### Required work
With all images omitted, write out the records word for word.

### Given information
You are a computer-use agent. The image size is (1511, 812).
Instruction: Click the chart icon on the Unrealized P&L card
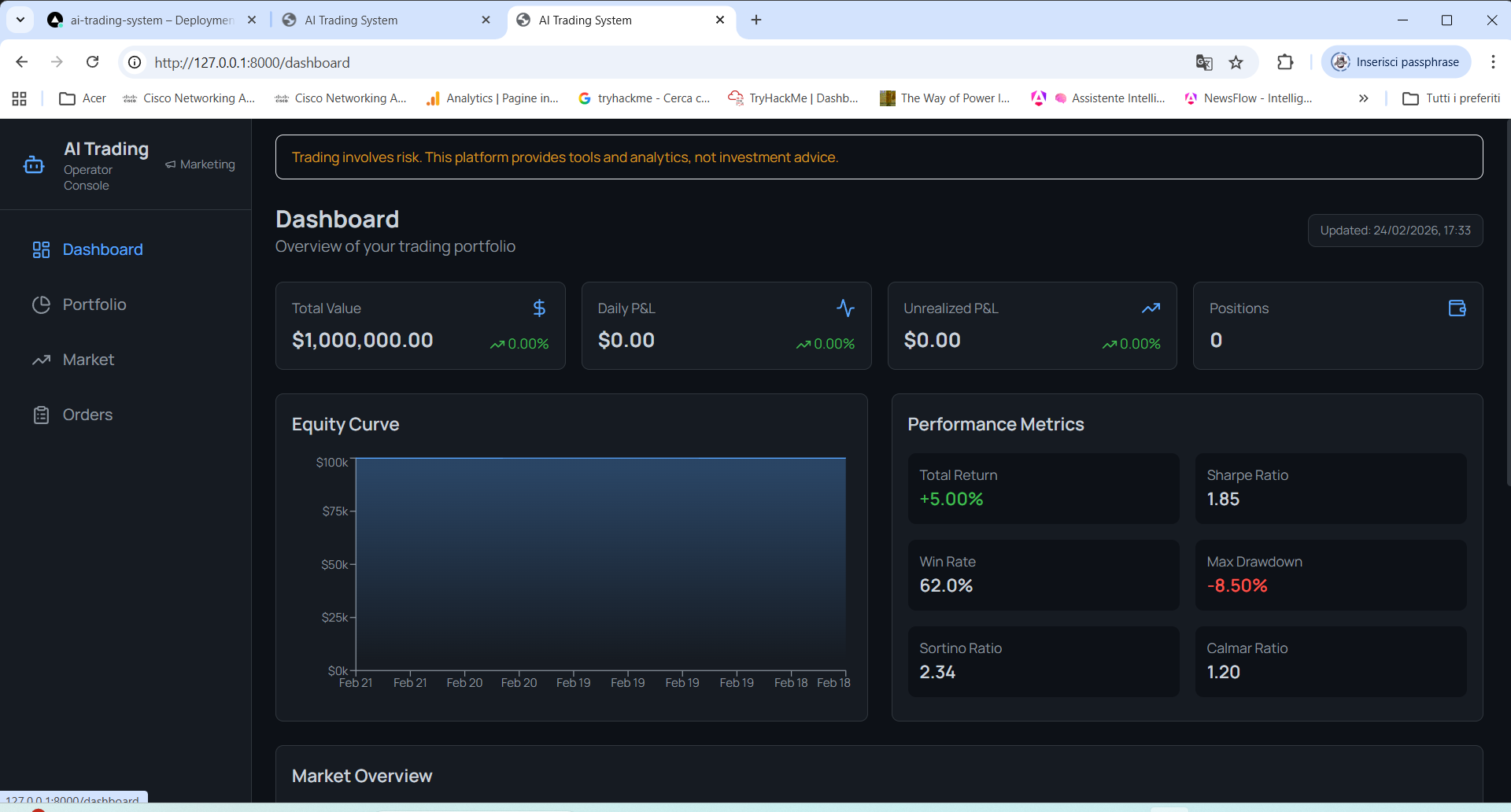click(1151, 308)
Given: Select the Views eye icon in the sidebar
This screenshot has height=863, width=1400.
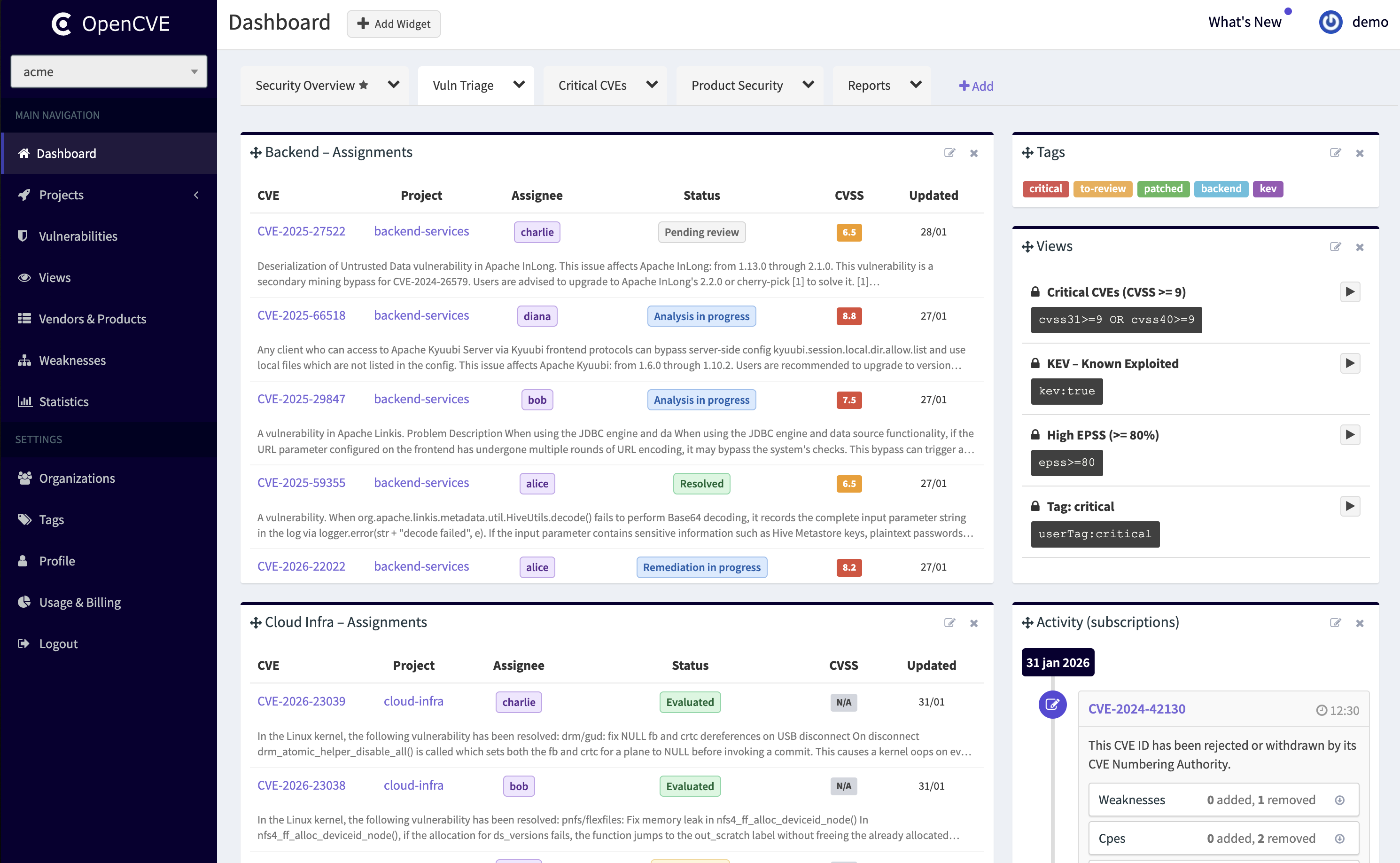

### Answer below
You are a computer-use agent. The image size is (1511, 812).
Instruction: Click the chart icon on the Unrealized P&L card
click(1151, 308)
Given: Select the Views eye icon in the sidebar
This screenshot has height=863, width=1400.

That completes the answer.